= Short task =
Extend the forum thread about Feature's photo shoot, picking up right after Mona's final post.

# Feature Photo Shoot



## kaykay (Oct 17, 2008)

These are the proofs from a photo shoot my neighbor/photographer Sally Shaffer did last week. This is feature full coat and pasture condition after I got a few pounds off him. Man I love this pony!! Thanks so much for looking. Ughh its hard to pick!






















fun pics of Kyle feature kept putting his head on kyles shoulder


----------



## Mona (Oct 17, 2008)

WOW Kay, those are all soooo pretty! GREAT photo shoot!


----------



## _minihorses4ever_ (Oct 17, 2008)

That last picture of him head on is absolutely stunning. Just wow!!


----------



## ponyboi09 (Oct 17, 2008)

Wow. I like him a lot. How tall is he? Your neighbor is a very nice horse photographer. Horse photography is so much different than regular photography. The angles are so different. Looks like you have him at a pretty nice weight to me. I want an overo stallion one day.... but right now I only have time to deal with my one stallion. Eventually I plan to find me one though.

GReat pics!


----------



## Leeana (Oct 17, 2008)

He is very pretty


----------



## Miniequine (Oct 17, 2008)

Wow,,, That is a gorgeous pony!

Love the photos!

~Sandy


----------



## wpsellwood (Oct 17, 2008)

Hes very stunning, love his color and markings.


----------



## Marty (Oct 17, 2008)

Wow Kay he's beautiful. Nice photography well done.

Its so good to see Kyle. I cannot believe how big he is!!!!! What a handsome boy.


----------



## kaykay (Oct 17, 2008)

Thanks so much!! Hes got such a great disposition. Just makes you fall in love with him! I have so many pics she sent im having a really hard time picking.

He was really fat when he got here so I did get the weight off him but he needs some firming up and toning. I didnt want to clip him for this photo shoot as its so late in the year so we had to wash him two full times to get him clean. You gotta love white horses.

Marty Kyle really is growing up



Its scary to me!

Heres one of him being rowdy LOL






I really like this one but he closed his eyes dang it


----------



## Filipowicz Farm (Oct 17, 2008)

Great pictures Kay. He is a stunning stallion. Love the picture with the horse on Kyles shoulder. Thanks for sharing


----------



## Mona (Oct 17, 2008)

Here ya go Kay...it might be good enough to use somewhere.

= Data excerpt =
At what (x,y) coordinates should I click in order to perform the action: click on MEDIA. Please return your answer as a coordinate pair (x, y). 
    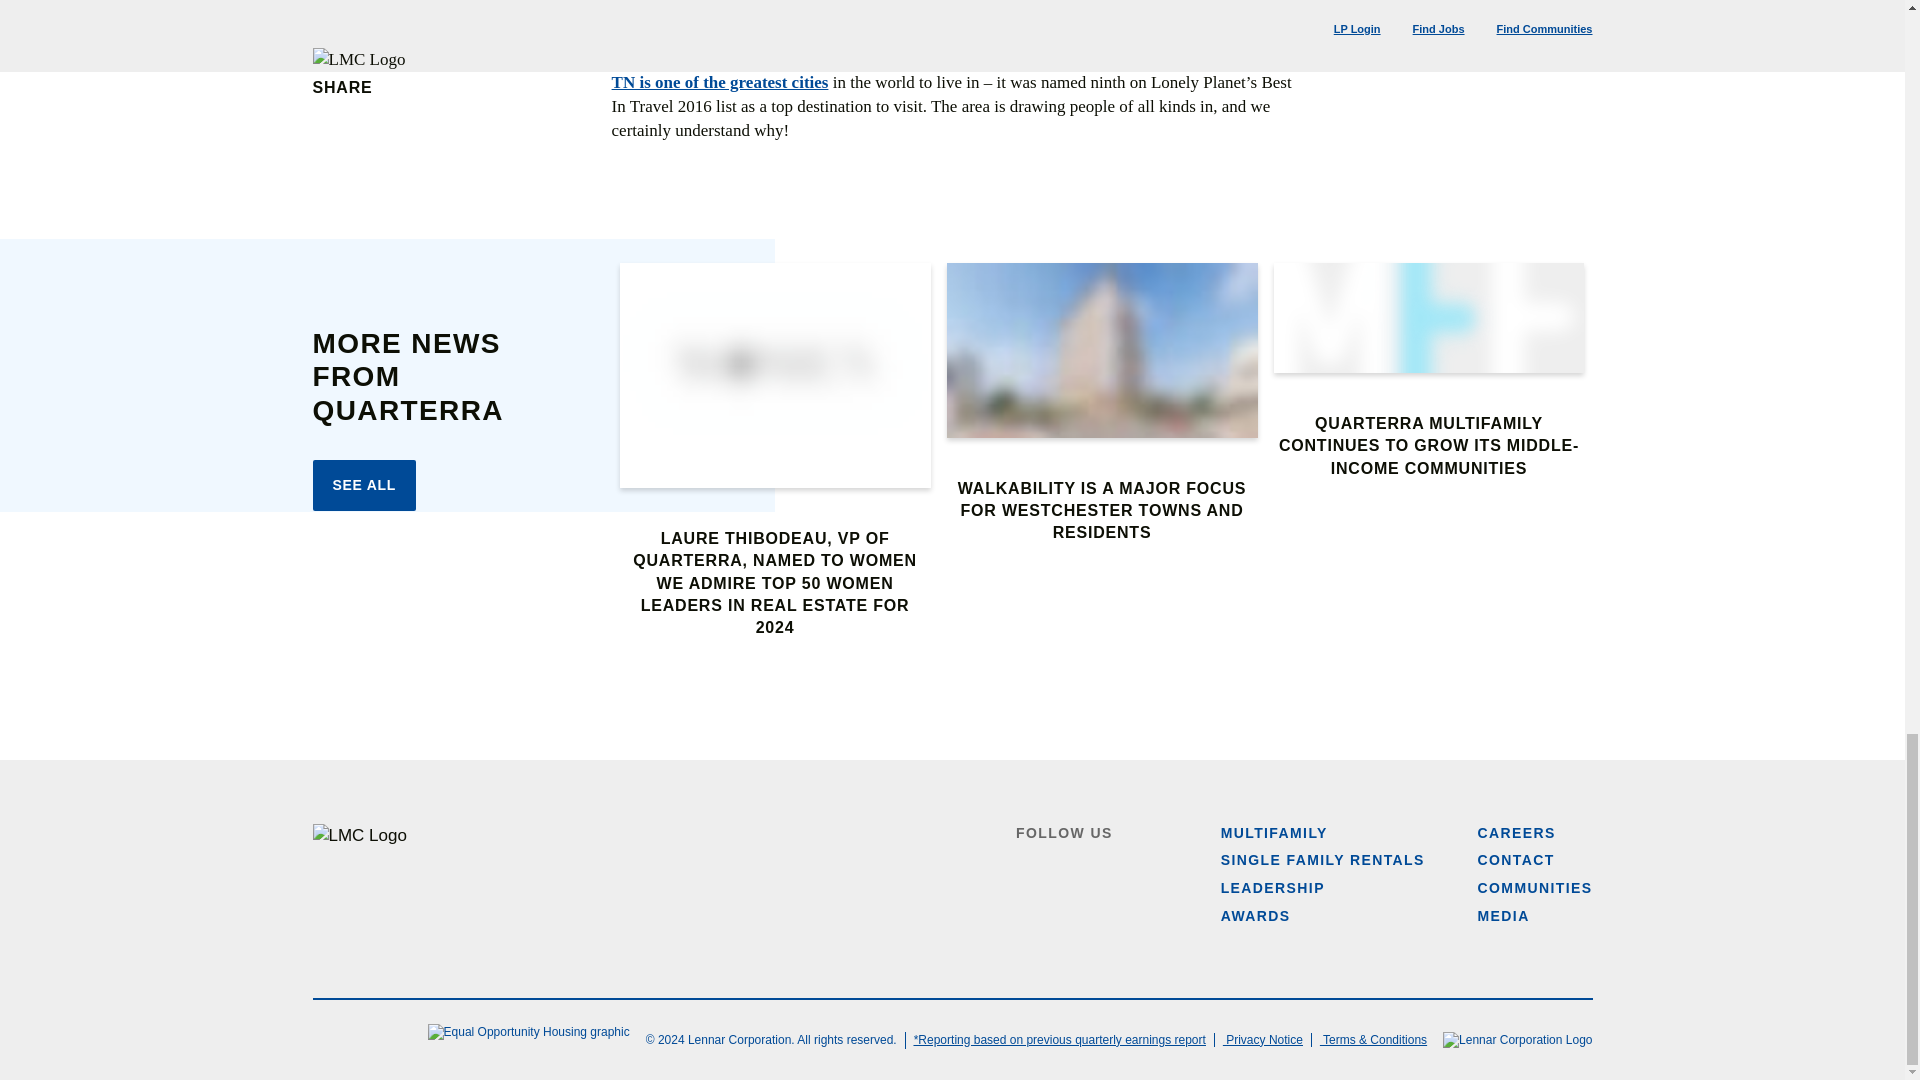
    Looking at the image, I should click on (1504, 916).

= Response to the task =
Here's one with his "manhood" tucked in.






OK, last one...took the dead trees and your arm out of the background.


----------



## Sixstardanes (Oct 17, 2008)

Lovely


----------



## kaykay (Oct 18, 2008)

Thank you mona!! I think at that point he was getting tired and letting it all hang out LOL

Shes coming this morning to try and redo the shots of Kyle and Feature.


----------



## Firefall (Oct 18, 2008)

Such a pretty stallion!! I just bought a tiny filly of his. She's a blue eyed frame overo and very sweet, quiet and loving. I can see where she got her looks!


----------



## kaykay (Oct 18, 2008)

Can you post her picture so I can see??





Heres some from this morning with a bridle. Shoot they wont post


----------



## kaykay (Oct 18, 2008)

Here they are


----------



## Rebecca (Oct 18, 2008)

Oh he's gorgeous! I love all the pictures! Good luck deciding which ones to keep. Your neighbor is a wonderful photographer, you're lucky you have her close by!


----------



## Firefall (Oct 18, 2008)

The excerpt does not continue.